━━ Supplied data
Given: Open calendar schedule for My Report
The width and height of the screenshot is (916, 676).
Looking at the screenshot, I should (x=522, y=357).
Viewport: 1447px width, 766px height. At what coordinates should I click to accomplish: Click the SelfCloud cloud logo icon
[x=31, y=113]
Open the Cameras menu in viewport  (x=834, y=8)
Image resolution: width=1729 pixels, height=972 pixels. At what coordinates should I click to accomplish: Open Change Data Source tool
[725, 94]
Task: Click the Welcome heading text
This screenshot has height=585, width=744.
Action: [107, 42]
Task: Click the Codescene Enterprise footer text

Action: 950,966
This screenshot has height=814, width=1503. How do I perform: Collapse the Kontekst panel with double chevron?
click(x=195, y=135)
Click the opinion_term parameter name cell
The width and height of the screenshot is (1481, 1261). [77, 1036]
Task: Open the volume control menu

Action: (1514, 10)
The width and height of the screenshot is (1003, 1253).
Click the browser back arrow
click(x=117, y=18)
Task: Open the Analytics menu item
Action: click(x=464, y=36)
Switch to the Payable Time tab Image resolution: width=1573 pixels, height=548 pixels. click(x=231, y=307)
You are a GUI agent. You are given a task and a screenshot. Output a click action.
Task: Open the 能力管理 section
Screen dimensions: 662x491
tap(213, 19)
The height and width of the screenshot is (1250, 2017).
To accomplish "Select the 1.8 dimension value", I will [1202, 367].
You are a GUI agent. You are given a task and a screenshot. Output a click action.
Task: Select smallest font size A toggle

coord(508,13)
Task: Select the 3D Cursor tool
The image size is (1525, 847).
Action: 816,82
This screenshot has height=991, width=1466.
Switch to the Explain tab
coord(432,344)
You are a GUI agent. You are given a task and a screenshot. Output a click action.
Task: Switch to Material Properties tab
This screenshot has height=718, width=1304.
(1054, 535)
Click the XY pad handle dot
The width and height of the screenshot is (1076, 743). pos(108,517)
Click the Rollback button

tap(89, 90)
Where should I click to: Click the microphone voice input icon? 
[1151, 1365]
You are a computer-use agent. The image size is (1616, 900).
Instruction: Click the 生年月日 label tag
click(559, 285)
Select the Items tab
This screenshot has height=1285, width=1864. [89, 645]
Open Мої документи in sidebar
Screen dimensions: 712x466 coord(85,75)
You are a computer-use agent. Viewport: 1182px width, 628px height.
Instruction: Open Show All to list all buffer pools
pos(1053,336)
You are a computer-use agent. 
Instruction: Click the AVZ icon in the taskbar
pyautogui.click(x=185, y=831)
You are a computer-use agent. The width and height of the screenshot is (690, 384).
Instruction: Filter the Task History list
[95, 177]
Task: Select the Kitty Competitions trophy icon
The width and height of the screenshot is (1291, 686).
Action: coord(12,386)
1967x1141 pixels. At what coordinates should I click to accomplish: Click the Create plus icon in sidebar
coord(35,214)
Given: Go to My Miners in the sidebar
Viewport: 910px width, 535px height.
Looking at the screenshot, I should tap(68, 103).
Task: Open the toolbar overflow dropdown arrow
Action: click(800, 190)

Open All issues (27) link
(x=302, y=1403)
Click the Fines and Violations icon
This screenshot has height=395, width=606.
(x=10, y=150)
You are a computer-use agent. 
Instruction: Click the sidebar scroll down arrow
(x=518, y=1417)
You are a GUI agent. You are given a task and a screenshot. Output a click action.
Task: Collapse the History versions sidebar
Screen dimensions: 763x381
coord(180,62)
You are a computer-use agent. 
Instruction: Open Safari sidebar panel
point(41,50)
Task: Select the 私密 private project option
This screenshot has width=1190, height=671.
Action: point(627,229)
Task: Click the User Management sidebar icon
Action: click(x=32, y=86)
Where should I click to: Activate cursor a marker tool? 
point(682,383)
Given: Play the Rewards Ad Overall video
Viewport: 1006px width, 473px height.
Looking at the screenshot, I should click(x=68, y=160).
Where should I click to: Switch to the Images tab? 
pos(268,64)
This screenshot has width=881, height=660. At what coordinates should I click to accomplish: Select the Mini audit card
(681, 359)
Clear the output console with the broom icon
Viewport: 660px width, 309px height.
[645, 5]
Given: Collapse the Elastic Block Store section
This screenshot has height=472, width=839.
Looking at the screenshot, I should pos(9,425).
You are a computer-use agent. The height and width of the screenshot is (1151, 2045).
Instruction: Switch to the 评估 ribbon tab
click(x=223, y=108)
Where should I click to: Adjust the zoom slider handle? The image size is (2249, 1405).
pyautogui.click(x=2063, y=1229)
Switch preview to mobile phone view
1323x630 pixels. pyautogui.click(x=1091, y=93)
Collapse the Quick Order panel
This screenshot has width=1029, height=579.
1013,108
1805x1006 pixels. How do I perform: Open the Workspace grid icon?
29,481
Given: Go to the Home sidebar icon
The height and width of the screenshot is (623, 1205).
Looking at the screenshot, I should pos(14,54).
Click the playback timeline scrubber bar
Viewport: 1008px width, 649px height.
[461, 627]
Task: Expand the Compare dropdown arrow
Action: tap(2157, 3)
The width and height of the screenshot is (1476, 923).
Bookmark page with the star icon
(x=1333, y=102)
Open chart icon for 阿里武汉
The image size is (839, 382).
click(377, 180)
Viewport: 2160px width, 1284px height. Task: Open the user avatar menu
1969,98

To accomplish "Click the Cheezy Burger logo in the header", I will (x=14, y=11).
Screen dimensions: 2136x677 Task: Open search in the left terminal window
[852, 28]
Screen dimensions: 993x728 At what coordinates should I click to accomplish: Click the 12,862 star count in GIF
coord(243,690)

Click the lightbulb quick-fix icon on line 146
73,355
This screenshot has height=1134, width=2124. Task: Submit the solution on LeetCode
━━━━
■ **Your task**
Restate each entry word for word.

■ **Exercise answer**
Given: Open calendar schedule for My Report
The width and height of the screenshot is (916, 676).
Looking at the screenshot, I should (x=522, y=357).
Viewport: 1447px width, 766px height. At what coordinates should I click to accomplish: Click the SelfCloud cloud logo icon
[x=31, y=113]
Open the Cameras menu in viewport  (x=834, y=8)
Image resolution: width=1729 pixels, height=972 pixels. At what coordinates should I click to accomplish: Open Change Data Source tool
[725, 94]
Task: Click the Welcome heading text
This screenshot has height=585, width=744.
Action: [107, 42]
Task: Click the Codescene Enterprise footer text

Action: 950,966
This screenshot has height=814, width=1503. How do I perform: Collapse the Kontekst panel with double chevron?
click(x=195, y=135)
Click the opinion_term parameter name cell
The width and height of the screenshot is (1481, 1261). [77, 1036]
Task: Open the volume control menu

Action: (1514, 10)
The width and height of the screenshot is (1003, 1253).
Click the browser back arrow
click(x=117, y=18)
Task: Open the Analytics menu item
Action: click(x=464, y=36)
Switch to the Payable Time tab Image resolution: width=1573 pixels, height=548 pixels. click(x=231, y=307)
You are a GUI agent. You are given a task and a screenshot. Output a click action.
Task: Open the 能力管理 section
Screen dimensions: 662x491
tap(213, 19)
The height and width of the screenshot is (1250, 2017).
To accomplish "Select the 1.8 dimension value", I will [1202, 367].
You are a GUI agent. You are given a task and a screenshot. Output a click action.
Task: Select smallest font size A toggle

coord(508,13)
Task: Select the 3D Cursor tool
The image size is (1525, 847).
Action: 816,82
This screenshot has height=991, width=1466.
Switch to the Explain tab
coord(432,344)
You are a GUI agent. You are given a task and a screenshot. Output a click action.
Task: Switch to Material Properties tab
This screenshot has height=718, width=1304.
(1054, 535)
Click the XY pad handle dot
The width and height of the screenshot is (1076, 743). pos(108,517)
Click the Rollback button

tap(89, 90)
Where should I click to: Click the microphone voice input icon? 
[1151, 1365]
You are a computer-use agent. The image size is (1616, 900).
Instruction: Click the 生年月日 label tag
click(559, 285)
Select the Items tab
This screenshot has height=1285, width=1864. [89, 645]
Open Мої документи in sidebar
Screen dimensions: 712x466 coord(85,75)
You are a computer-use agent. Viewport: 1182px width, 628px height.
Instruction: Open Show All to list all buffer pools
pos(1053,336)
You are a computer-use agent. 
Instruction: Click the AVZ icon in the taskbar
pyautogui.click(x=185, y=831)
You are a computer-use agent. The width and height of the screenshot is (690, 384).
Instruction: Filter the Task History list
[95, 177]
Task: Select the Kitty Competitions trophy icon
The width and height of the screenshot is (1291, 686).
Action: coord(12,386)
1967x1141 pixels. At what coordinates should I click to accomplish: Click the Create plus icon in sidebar
coord(35,214)
Given: Go to My Miners in the sidebar
Viewport: 910px width, 535px height.
Looking at the screenshot, I should tap(68, 103).
Task: Open the toolbar overflow dropdown arrow
Action: click(800, 190)

Open All issues (27) link
(x=302, y=1403)
Click the Fines and Violations icon
This screenshot has height=395, width=606.
(x=10, y=150)
You are a computer-use agent. 
Instruction: Click the sidebar scroll down arrow
(x=518, y=1417)
You are a GUI agent. You are given a task and a screenshot. Output a click action.
Task: Collapse the History versions sidebar
Screen dimensions: 763x381
coord(180,62)
You are a computer-use agent. 
Instruction: Open Safari sidebar panel
point(41,50)
Task: Select the 私密 private project option
This screenshot has width=1190, height=671.
Action: point(627,229)
Task: Click the User Management sidebar icon
Action: click(x=32, y=86)
Where should I click to: Activate cursor a marker tool? 
point(682,383)
Given: Play the Rewards Ad Overall video
Viewport: 1006px width, 473px height.
Looking at the screenshot, I should click(x=68, y=160).
Where should I click to: Switch to the Images tab? 
pos(268,64)
This screenshot has width=881, height=660. At what coordinates should I click to accomplish: Select the Mini audit card
(681, 359)
Clear the output console with the broom icon
Viewport: 660px width, 309px height.
[645, 5]
Given: Collapse the Elastic Block Store section
This screenshot has height=472, width=839.
Looking at the screenshot, I should pos(9,425).
You are a computer-use agent. The height and width of the screenshot is (1151, 2045).
Instruction: Switch to the 评估 ribbon tab
click(x=223, y=108)
Where should I click to: Adjust the zoom slider handle? The image size is (2249, 1405).
pyautogui.click(x=2063, y=1229)
Switch preview to mobile phone view
1323x630 pixels. pyautogui.click(x=1091, y=93)
Collapse the Quick Order panel
This screenshot has width=1029, height=579.
1013,108
1805x1006 pixels. How do I perform: Open the Workspace grid icon?
29,481
Given: Go to the Home sidebar icon
The height and width of the screenshot is (623, 1205).
Looking at the screenshot, I should pos(14,54).
Click the playback timeline scrubber bar
Viewport: 1008px width, 649px height.
[461, 627]
Task: Expand the Compare dropdown arrow
Action: tap(2157, 3)
The width and height of the screenshot is (1476, 923).
Bookmark page with the star icon
(x=1333, y=102)
Open chart icon for 阿里武汉
The image size is (839, 382).
click(377, 180)
Viewport: 2160px width, 1284px height. Task: Open the user avatar menu
1969,98

To accomplish "Click the Cheezy Burger logo in the header", I will (x=14, y=11).
Screen dimensions: 2136x677 Task: Open search in the left terminal window
[852, 28]
Screen dimensions: 993x728 At what coordinates should I click to accomplish: Click the 12,862 star count in GIF
coord(243,690)

Click the lightbulb quick-fix icon on line 146
73,355
This screenshot has height=1134, width=2124. Task: Submit the solution on LeetCode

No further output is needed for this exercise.